Any software controlled device that is attached to a human presents unique and potentially life threatening risks. A recent article on the use of static analysis for medical device software prompted Pascal Cuoq at Frama-C to share his thoughts on the subject. This is part 1 of 3.
The article Diagnosing Medical Device Software Defects Using Static Analysis gives an interesting overview of the applicability of static analysis to embedded medical software. I have some experience in the field of formal methods (including static analysis of programs), and absolutely none at all in the medical domain. I can see how it would be desirable to treat software involved at any stage of a medical procedure as critical, and coincidentally, producing tools for managing critical software has been my main occupation for the last five years. This blog post constitute the first part of what I have to say on the subject, and I hope someone finds it useful.
As the article states, in the development of medical software, as in many other embedded applications, C and C++ are used predominantly, for better or for worse. The "worse" part is an extensive list of subtle and less subtle pitfalls that seem to lay in each of these two languages' corner.

------------------------------------

The task –
Answer these questions using the post on static analysis of medical device software.
1. Who shared thoughts on the subject, and where does he work?
2. For how long has producing tools for managing critical software been the writer's main occupation?
3. Which programming languages does the post say are used predominantly in developing medical software?

Collected material –
------------------------------------

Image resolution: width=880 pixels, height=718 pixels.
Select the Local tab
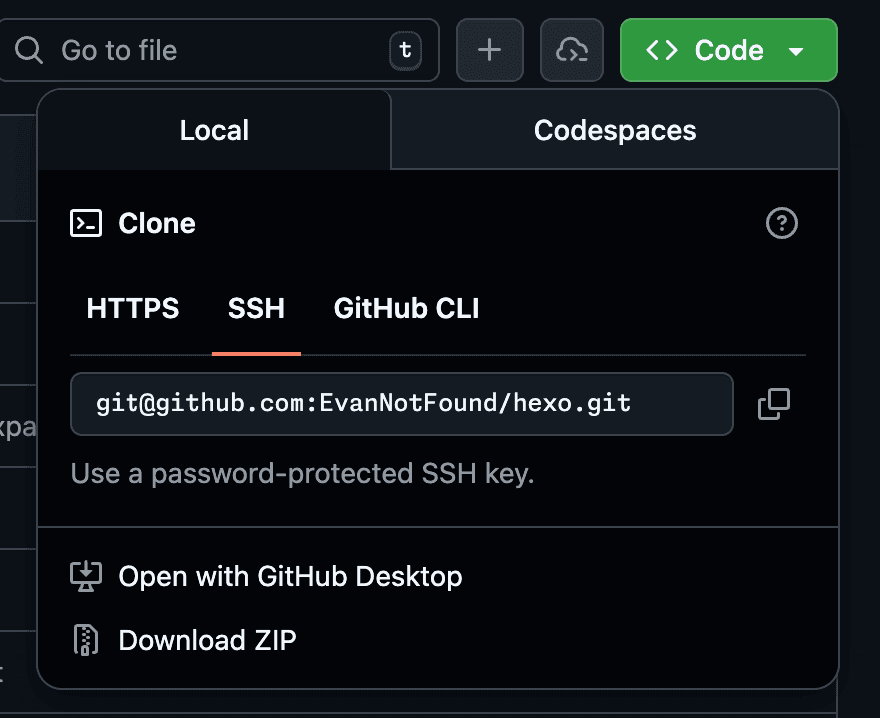point(213,130)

------------------------------------

Exercise output –
1. Pascal Cuoq, at Frama-C.
2. The last five years.
3. C and C++.